**EXERCISE:**
The data below must be returned in full and exactly.

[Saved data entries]
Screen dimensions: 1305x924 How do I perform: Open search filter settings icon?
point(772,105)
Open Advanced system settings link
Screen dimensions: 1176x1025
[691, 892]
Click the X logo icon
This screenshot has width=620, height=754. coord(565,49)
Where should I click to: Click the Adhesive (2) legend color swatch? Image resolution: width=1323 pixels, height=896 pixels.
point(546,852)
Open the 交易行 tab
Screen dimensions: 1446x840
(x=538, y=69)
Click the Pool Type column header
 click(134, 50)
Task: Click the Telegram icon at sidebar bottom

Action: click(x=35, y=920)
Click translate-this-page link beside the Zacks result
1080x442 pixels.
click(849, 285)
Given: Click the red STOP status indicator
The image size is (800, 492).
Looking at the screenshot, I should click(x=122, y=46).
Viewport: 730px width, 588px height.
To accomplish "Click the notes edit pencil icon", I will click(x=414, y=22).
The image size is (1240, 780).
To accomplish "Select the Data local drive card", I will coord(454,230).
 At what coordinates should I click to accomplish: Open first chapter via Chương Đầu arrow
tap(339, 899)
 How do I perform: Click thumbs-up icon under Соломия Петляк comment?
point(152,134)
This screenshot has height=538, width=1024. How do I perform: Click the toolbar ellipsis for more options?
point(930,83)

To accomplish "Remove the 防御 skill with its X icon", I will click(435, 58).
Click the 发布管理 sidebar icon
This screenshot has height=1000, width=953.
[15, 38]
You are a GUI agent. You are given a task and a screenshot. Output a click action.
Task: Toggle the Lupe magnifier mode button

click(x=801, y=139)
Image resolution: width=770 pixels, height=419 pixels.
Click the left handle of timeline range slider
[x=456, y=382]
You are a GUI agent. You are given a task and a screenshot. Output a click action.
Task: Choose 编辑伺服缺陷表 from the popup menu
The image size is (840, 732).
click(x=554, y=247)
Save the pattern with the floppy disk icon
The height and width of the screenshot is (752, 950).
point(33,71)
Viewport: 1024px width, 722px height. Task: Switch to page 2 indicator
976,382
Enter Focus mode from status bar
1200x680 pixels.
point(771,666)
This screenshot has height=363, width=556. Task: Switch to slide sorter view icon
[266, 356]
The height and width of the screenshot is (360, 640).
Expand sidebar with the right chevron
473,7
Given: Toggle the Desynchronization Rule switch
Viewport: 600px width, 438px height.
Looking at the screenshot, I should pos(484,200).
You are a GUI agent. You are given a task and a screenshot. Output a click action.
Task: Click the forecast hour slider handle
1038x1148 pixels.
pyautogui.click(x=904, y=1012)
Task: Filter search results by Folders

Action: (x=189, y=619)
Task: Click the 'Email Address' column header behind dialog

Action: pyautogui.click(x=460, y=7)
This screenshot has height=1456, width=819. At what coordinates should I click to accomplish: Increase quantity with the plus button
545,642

**SOLVED EXERCISE:**
Screen dimensions: 1305x924 How do I perform: Open search filter settings icon?
point(772,105)
Open Advanced system settings link
Screen dimensions: 1176x1025
[691, 892]
Click the X logo icon
This screenshot has width=620, height=754. coord(565,49)
Where should I click to: Click the Adhesive (2) legend color swatch? Image resolution: width=1323 pixels, height=896 pixels.
point(546,852)
Open the 交易行 tab
Screen dimensions: 1446x840
(x=538, y=69)
Click the Pool Type column header
 click(134, 50)
Task: Click the Telegram icon at sidebar bottom

Action: click(x=35, y=920)
Click translate-this-page link beside the Zacks result
1080x442 pixels.
click(849, 285)
Given: Click the red STOP status indicator
The image size is (800, 492).
Looking at the screenshot, I should click(x=122, y=46).
Viewport: 730px width, 588px height.
To accomplish "Click the notes edit pencil icon", I will click(x=414, y=22).
The image size is (1240, 780).
To accomplish "Select the Data local drive card", I will coord(454,230).
 At what coordinates should I click to accomplish: Open first chapter via Chương Đầu arrow
tap(339, 899)
 How do I perform: Click thumbs-up icon under Соломия Петляк comment?
point(152,134)
This screenshot has height=538, width=1024. How do I perform: Click the toolbar ellipsis for more options?
point(930,83)

To accomplish "Remove the 防御 skill with its X icon", I will click(435, 58).
Click the 发布管理 sidebar icon
This screenshot has height=1000, width=953.
[15, 38]
You are a GUI agent. You are given a task and a screenshot. Output a click action.
Task: Toggle the Lupe magnifier mode button

click(x=801, y=139)
Image resolution: width=770 pixels, height=419 pixels.
Click the left handle of timeline range slider
[x=456, y=382]
You are a GUI agent. You are given a task and a screenshot. Output a click action.
Task: Choose 编辑伺服缺陷表 from the popup menu
The image size is (840, 732).
click(x=554, y=247)
Save the pattern with the floppy disk icon
The height and width of the screenshot is (752, 950).
point(33,71)
Viewport: 1024px width, 722px height. Task: Switch to page 2 indicator
976,382
Enter Focus mode from status bar
1200x680 pixels.
point(771,666)
This screenshot has height=363, width=556. Task: Switch to slide sorter view icon
[266, 356]
The height and width of the screenshot is (360, 640).
Expand sidebar with the right chevron
473,7
Given: Toggle the Desynchronization Rule switch
Viewport: 600px width, 438px height.
Looking at the screenshot, I should pos(484,200).
You are a GUI agent. You are given a task and a screenshot. Output a click action.
Task: Click the forecast hour slider handle
1038x1148 pixels.
pyautogui.click(x=904, y=1012)
Task: Filter search results by Folders

Action: (x=189, y=619)
Task: Click the 'Email Address' column header behind dialog

Action: pyautogui.click(x=460, y=7)
This screenshot has height=1456, width=819. At what coordinates should I click to accomplish: Increase quantity with the plus button
545,642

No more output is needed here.